Supporting Care Decision Making
The Transitions’ Palliative Care team will discuss advanced care planning with the patient and family. The purpose is to ensure there is a clear understanding of diagnosis, prognosis, treatment options and goals. It is a good opportunity to readdress all advanced care needs when there is any condition change. The Nurse Practitioner and Social Worker will assist and guide the conversation with patients and families to allow a discussion and development of appropriate treatment plan that follows the patients goals. Many times, this is a very difficult conversation for patients to have with their families.

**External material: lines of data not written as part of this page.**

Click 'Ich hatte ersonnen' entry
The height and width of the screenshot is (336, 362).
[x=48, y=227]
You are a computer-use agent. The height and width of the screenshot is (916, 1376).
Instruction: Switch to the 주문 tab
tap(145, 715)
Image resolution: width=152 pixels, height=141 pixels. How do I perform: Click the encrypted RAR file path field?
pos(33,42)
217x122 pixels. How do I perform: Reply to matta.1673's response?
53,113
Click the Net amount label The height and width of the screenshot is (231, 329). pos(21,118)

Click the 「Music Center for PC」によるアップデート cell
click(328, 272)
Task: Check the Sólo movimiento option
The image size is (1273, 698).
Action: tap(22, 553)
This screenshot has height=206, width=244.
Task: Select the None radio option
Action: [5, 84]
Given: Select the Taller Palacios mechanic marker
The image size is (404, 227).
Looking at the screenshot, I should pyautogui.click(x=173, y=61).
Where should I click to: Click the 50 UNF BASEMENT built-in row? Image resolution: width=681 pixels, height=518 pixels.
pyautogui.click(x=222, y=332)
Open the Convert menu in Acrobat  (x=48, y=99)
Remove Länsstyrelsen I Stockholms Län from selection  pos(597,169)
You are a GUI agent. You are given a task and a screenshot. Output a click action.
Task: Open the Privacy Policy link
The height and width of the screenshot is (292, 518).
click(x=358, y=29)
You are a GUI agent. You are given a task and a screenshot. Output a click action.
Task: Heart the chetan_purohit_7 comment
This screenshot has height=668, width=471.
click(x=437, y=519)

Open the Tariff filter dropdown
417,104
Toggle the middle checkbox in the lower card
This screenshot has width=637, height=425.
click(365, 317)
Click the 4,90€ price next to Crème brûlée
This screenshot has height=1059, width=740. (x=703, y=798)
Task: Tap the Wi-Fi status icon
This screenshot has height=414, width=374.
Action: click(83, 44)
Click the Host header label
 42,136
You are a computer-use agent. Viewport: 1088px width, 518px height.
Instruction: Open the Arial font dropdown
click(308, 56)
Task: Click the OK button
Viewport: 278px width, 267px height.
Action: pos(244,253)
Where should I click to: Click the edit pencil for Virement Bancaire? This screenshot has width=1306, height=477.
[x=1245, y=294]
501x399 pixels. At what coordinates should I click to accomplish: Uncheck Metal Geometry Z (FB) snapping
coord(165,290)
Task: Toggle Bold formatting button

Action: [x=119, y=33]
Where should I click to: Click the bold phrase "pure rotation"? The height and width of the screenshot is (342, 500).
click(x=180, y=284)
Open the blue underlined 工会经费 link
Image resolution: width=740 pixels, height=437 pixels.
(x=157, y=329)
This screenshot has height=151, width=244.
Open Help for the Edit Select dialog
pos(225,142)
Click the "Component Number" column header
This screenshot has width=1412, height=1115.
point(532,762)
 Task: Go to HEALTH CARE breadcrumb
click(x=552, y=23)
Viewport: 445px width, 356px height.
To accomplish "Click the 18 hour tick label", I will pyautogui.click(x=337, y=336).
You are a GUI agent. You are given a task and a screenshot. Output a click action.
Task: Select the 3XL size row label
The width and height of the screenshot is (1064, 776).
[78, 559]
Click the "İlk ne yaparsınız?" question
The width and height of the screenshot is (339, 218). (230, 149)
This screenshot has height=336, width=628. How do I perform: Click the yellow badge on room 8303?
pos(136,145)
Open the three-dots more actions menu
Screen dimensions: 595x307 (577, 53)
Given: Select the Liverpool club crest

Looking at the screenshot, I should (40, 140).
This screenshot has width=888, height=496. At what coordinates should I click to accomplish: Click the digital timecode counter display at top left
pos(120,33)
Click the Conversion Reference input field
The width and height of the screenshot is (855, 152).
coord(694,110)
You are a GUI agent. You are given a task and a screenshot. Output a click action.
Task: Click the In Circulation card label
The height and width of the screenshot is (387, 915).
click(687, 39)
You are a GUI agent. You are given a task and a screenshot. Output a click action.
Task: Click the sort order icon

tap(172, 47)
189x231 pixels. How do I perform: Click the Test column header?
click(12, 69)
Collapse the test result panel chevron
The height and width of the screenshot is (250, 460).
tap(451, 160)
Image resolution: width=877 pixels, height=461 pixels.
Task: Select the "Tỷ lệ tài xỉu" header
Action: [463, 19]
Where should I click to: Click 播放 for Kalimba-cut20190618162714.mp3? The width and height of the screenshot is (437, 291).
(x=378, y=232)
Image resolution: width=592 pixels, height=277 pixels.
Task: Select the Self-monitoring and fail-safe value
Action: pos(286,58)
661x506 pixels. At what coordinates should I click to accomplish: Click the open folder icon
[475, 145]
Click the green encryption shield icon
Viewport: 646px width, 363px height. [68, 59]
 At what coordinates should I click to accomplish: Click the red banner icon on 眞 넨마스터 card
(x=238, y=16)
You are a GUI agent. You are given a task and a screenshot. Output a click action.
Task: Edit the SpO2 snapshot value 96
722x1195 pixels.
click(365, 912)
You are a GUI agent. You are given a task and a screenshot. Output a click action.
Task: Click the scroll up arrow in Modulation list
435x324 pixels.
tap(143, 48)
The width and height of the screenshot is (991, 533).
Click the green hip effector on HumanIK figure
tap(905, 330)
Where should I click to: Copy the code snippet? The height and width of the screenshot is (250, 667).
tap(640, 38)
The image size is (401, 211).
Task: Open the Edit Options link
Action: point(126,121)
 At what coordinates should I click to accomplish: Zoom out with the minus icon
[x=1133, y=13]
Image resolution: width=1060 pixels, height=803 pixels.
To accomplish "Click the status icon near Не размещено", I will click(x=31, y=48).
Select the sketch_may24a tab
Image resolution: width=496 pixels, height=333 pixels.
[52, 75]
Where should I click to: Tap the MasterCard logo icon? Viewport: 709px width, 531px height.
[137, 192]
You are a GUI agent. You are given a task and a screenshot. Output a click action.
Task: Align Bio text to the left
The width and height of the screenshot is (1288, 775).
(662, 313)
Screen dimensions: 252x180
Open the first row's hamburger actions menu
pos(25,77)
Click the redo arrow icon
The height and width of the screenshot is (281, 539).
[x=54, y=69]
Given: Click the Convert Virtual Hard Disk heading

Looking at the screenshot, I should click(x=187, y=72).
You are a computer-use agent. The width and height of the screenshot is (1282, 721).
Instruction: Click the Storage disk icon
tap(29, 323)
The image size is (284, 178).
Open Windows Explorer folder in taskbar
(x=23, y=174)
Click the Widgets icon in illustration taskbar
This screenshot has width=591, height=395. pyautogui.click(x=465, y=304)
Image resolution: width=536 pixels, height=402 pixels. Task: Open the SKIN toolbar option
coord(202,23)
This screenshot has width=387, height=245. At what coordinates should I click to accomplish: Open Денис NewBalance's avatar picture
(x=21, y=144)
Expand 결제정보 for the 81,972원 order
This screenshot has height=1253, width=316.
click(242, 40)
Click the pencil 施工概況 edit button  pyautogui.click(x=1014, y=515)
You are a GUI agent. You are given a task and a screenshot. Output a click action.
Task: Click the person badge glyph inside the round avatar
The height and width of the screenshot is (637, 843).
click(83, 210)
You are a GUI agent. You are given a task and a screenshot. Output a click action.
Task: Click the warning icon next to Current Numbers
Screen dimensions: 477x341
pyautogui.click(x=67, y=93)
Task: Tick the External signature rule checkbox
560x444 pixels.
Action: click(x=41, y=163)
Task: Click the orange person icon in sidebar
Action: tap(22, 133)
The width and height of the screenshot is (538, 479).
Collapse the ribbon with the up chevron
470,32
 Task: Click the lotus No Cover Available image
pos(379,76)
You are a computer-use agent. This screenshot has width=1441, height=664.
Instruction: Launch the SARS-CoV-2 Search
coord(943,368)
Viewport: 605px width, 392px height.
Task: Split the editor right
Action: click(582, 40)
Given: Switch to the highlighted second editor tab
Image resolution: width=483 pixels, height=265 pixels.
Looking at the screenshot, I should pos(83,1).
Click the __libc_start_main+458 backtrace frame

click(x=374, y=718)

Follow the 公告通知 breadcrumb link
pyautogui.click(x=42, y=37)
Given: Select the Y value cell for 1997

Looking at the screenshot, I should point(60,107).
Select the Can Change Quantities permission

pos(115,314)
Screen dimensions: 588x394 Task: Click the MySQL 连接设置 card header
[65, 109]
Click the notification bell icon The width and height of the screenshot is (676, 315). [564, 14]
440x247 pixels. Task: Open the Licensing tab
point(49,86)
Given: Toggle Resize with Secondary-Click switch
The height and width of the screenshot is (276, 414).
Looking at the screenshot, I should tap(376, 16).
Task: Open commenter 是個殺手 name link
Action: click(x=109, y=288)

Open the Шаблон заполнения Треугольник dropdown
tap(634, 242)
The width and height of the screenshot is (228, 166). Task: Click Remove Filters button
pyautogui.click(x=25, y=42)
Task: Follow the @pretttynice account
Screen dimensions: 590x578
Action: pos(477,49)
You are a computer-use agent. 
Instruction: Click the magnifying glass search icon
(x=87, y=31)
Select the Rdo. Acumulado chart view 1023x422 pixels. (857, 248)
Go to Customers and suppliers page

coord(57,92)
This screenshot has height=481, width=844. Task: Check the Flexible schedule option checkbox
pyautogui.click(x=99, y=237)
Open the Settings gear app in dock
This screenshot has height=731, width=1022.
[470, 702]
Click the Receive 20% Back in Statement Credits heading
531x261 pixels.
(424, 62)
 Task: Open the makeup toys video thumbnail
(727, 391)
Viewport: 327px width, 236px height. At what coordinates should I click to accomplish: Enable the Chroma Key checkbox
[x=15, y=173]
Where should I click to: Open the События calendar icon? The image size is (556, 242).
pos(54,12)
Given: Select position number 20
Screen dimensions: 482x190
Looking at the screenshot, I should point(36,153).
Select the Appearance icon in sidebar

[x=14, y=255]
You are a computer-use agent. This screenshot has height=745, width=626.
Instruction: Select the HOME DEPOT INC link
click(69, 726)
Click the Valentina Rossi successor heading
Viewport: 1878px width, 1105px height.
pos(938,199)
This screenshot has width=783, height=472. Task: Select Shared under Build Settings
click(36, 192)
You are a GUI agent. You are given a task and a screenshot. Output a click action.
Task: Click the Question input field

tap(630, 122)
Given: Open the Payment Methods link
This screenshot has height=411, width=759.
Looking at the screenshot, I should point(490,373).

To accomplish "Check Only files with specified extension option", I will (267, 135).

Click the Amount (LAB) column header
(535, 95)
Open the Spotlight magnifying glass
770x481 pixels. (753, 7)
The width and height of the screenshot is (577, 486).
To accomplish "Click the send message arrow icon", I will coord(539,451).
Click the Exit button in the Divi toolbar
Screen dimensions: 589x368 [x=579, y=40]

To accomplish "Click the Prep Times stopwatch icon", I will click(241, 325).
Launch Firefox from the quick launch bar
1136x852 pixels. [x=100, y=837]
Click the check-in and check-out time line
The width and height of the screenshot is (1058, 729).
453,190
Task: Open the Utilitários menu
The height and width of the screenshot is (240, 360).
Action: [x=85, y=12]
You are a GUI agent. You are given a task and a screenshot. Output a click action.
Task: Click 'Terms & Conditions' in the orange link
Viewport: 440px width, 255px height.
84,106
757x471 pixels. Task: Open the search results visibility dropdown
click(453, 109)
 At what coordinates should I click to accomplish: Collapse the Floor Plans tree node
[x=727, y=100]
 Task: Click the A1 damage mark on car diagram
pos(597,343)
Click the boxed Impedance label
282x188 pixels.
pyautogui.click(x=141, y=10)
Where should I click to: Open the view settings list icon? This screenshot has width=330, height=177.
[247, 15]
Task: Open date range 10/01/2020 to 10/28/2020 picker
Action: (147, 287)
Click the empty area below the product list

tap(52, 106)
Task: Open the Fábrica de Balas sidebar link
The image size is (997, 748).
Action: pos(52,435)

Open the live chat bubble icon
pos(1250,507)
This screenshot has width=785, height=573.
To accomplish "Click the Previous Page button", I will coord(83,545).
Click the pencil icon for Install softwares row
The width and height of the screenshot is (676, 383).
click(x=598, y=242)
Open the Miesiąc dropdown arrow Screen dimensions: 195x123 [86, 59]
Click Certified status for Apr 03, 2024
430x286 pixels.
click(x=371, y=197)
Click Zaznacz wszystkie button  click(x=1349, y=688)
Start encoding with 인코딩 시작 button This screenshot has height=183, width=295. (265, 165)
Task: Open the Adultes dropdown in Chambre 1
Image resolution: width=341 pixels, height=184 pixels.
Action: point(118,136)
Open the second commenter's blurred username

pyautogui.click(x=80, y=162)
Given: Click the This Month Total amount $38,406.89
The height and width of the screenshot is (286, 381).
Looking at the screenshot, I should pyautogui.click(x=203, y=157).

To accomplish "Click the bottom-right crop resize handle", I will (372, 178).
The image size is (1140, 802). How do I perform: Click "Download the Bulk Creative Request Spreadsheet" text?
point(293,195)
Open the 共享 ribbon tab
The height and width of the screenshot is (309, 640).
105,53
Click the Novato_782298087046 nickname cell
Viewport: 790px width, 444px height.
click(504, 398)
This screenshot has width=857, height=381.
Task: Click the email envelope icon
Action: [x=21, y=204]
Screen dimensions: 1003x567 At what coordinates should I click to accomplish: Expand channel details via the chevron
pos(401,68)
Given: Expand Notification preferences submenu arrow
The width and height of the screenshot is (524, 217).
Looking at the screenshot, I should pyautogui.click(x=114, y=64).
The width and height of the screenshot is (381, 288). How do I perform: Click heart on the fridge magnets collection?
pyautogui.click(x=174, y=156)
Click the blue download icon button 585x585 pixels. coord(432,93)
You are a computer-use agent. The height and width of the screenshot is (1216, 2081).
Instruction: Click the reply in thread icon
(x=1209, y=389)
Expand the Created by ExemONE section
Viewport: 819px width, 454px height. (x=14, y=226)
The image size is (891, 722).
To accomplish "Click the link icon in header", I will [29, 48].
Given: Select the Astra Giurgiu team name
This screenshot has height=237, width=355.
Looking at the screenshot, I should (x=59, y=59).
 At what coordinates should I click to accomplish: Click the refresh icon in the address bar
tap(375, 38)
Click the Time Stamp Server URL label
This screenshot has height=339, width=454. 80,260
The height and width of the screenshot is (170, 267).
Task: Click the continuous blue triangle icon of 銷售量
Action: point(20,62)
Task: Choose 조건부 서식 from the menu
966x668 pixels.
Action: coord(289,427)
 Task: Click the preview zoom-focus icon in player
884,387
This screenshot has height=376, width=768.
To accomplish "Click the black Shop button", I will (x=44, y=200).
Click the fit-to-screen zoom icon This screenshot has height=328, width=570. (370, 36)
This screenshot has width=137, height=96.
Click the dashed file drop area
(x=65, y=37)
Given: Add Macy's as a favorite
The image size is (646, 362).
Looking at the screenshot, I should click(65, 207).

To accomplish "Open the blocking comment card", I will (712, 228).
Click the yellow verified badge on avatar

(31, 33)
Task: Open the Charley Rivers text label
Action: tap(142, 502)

The Palliative Care team’s role is to provide education and support, as well as give the patient and their family the opportunity to ask questions and seek reassurance. It is important to have this conversation with the identified designee or surrogate decision maker along with the patient. During this discussion, the patient’s wishes related to hospitalization, life support and aggressive treatment vs comfort care all should be addressed. Many states have laws in place for when there is not an identified Power of Attorney or agent to assist in identifying the appropriate decision maker. When completing your own advance directives it takes the guesswork out of who would make decisions regarding your health care needs. Your palliative team’s responsibility is to walk this journey with the patient and family. They also emphasize that having this conversation is a huge gift to their designated agent and family. They will not be making decisions for their loved one, they will already know what the patient would have wanted. They will be their voice when they are unable to speak for themselves.
To learn more about how to access Transitions’ Palliative Care services, visit https://www.transitionshospice.com/healthcare-professionals/palliative-care/ or call us at 877-726-6494 to set up an appointment today.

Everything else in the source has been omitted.